Lucas and Diener critically evaluate hypotheses about the relation between happiness and employee productivity. They criticize definitions of “happiness” for their lack of precision; they also emphasize the importance of emotions, which can have specific action tendencies (something less common for positive than for negative emotions) (Lucas & Diener, 2003). Summarizing multiple studies about employee satisfaction and productivity, the authors argue that the link between happiness and productivity is too complex and volatile to confirm the immediate impact of happiness on productivity.

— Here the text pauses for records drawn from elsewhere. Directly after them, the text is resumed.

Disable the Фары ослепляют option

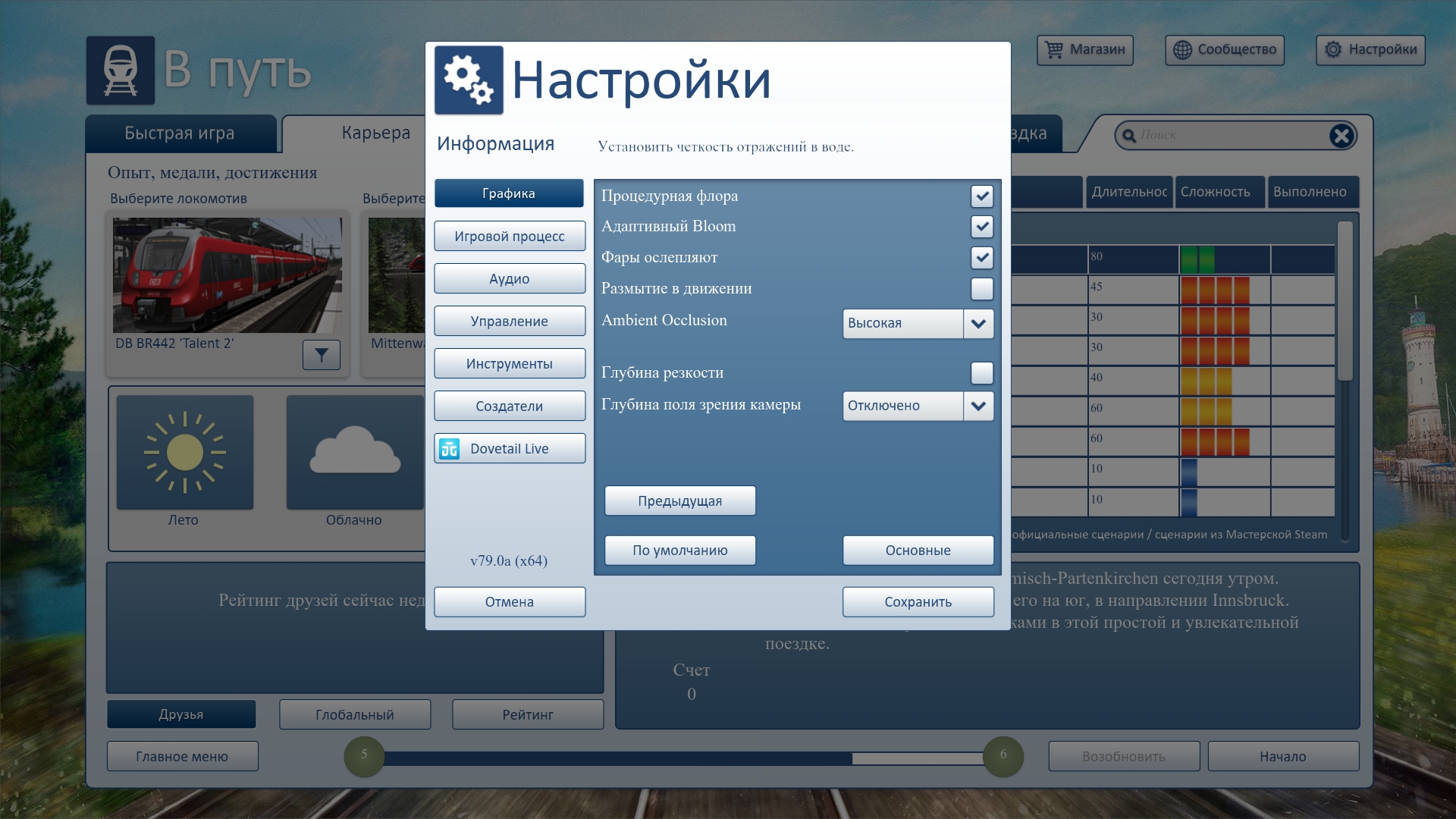tap(982, 258)
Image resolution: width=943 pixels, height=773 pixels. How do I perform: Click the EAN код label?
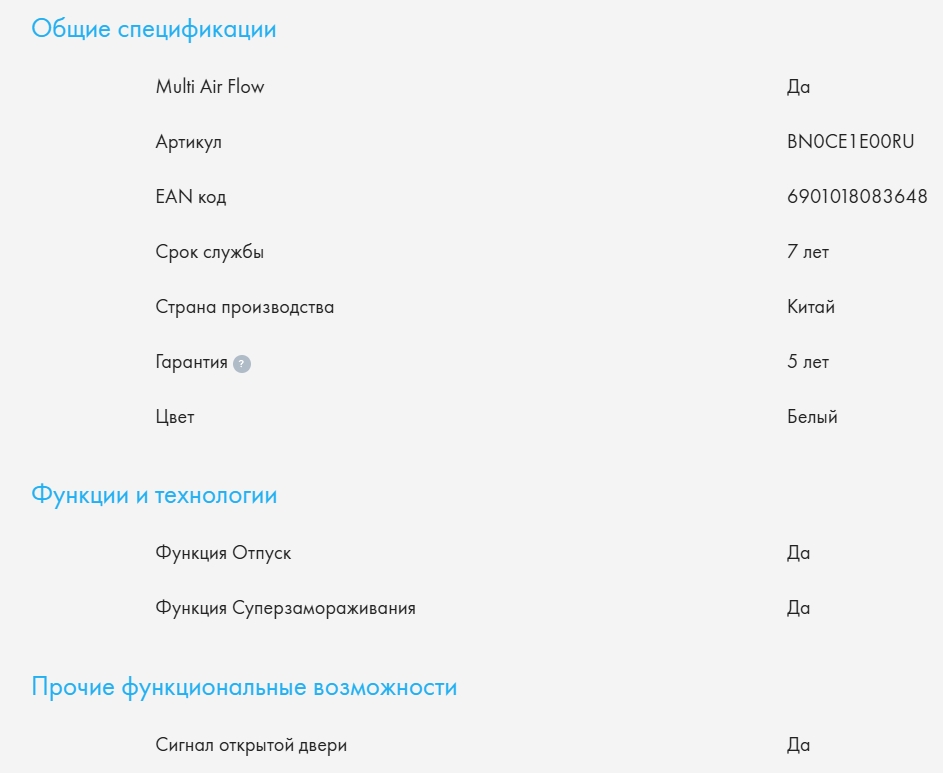point(191,197)
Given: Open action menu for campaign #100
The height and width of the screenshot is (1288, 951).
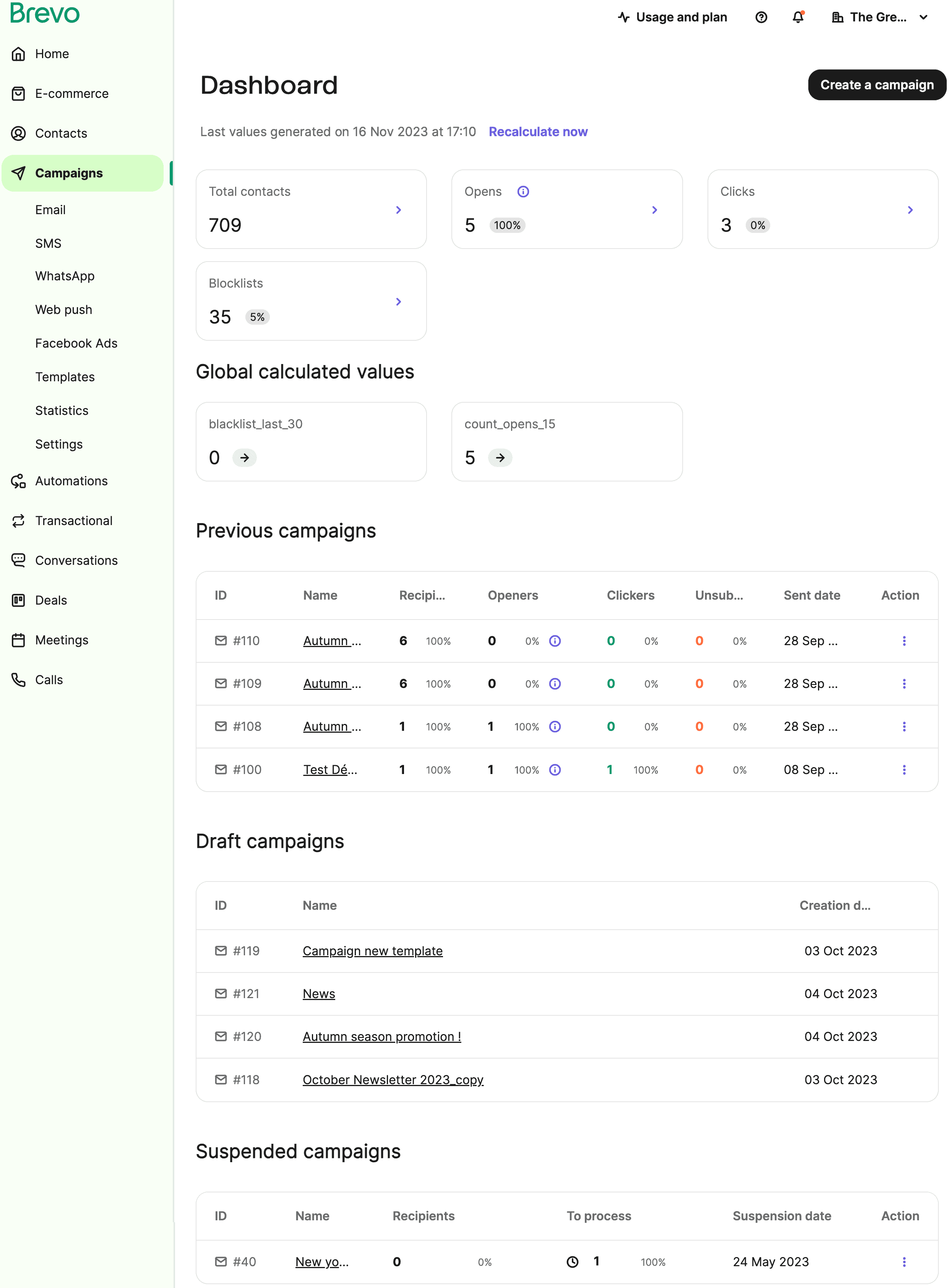Looking at the screenshot, I should tap(904, 770).
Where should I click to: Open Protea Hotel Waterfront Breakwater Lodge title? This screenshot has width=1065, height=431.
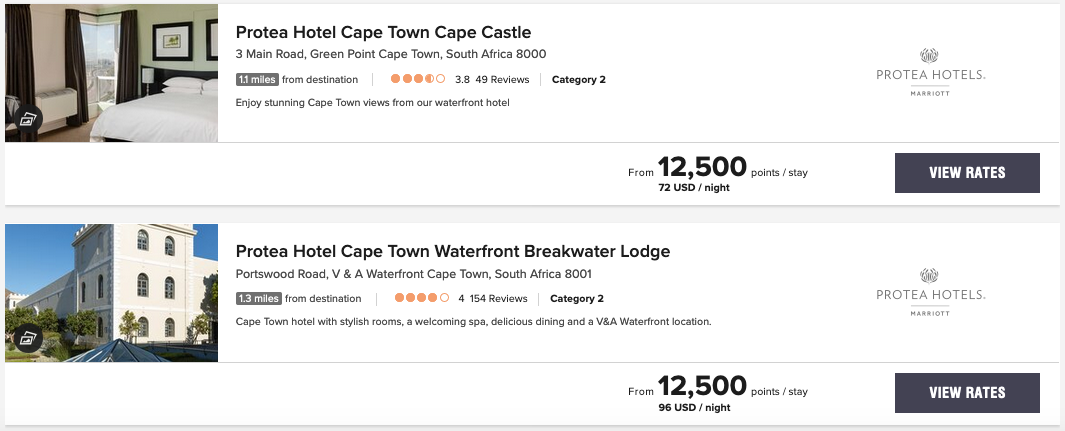click(452, 251)
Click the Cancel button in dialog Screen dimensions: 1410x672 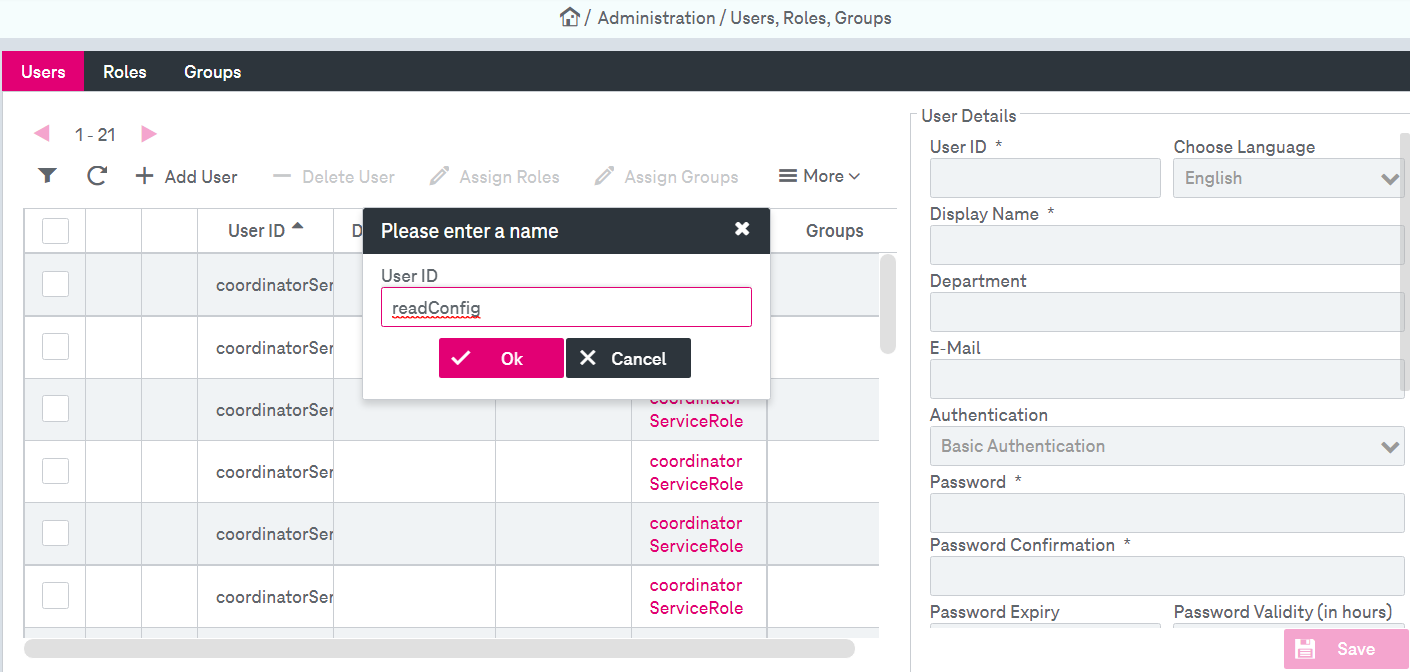(628, 358)
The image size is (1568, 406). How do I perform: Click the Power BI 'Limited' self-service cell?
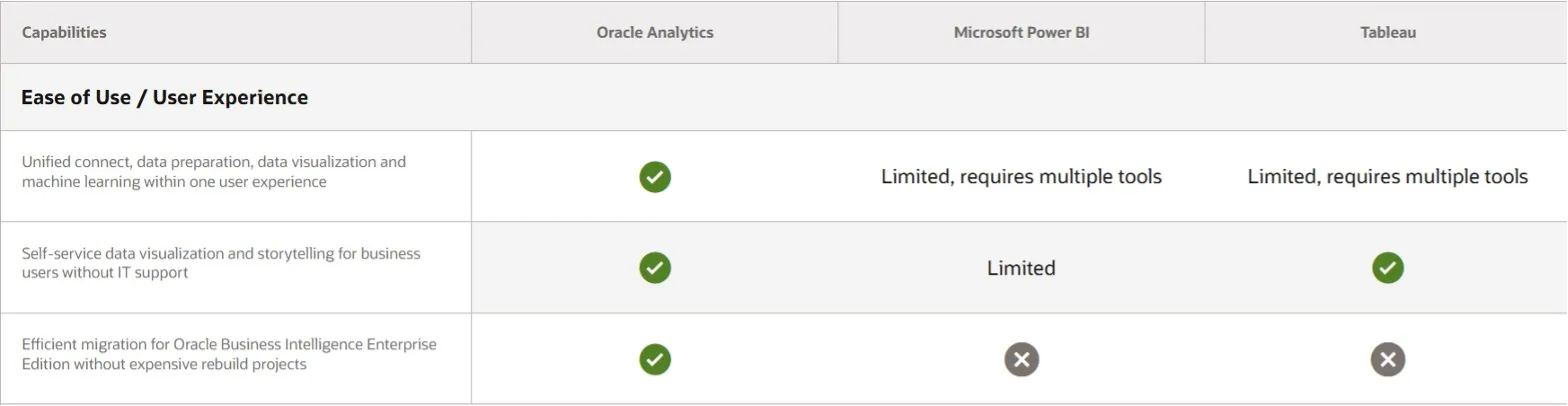1021,268
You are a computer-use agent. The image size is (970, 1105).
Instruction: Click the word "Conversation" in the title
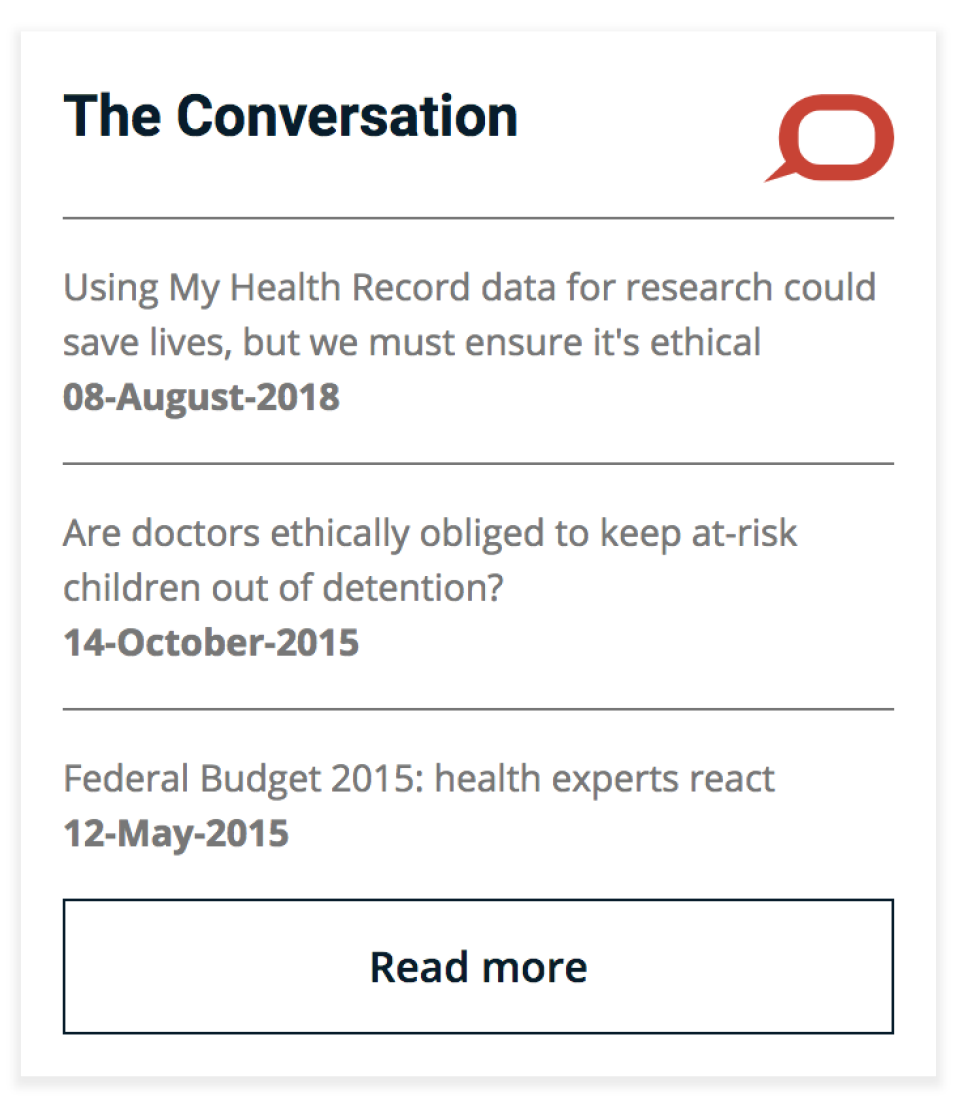tap(347, 115)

The article highlights implications arising from uncertain definitions of the word “happiness,” The authors mention several ways employees’ well-being can be measured. Qualitative and quantitative interviews can reveal how a person feels about their working environment. While Lucas and Diener argue that affective well-being differs from cognitive judgment, both aspects relate to one’s positive attitude towards life. The authors question a person’s attitude to their job because of an unclear connection between overall life satisfaction and satisfaction with their job; it is arguable that there can be a universal “happy worker” concept. Simultaneously, researchers and employers can evaluate employees’ happiness within systems of concrete enterprises. As negative emotions are known to affect people’s performance and behavior, it is arguable that while there is no proven connection between happiness and productivity, minimizing negative emotions should contribute to productivity.
Lucas, R. E., & Diener, E. (2003). The happy worker: Hypotheses about the role of positive affect in worker productivity. M. R. Barrick & A. M. Ryan (Eds.), Personality and work: Reconsidering the role of personality in organizations (pp. 30-59). Jossey-Bass.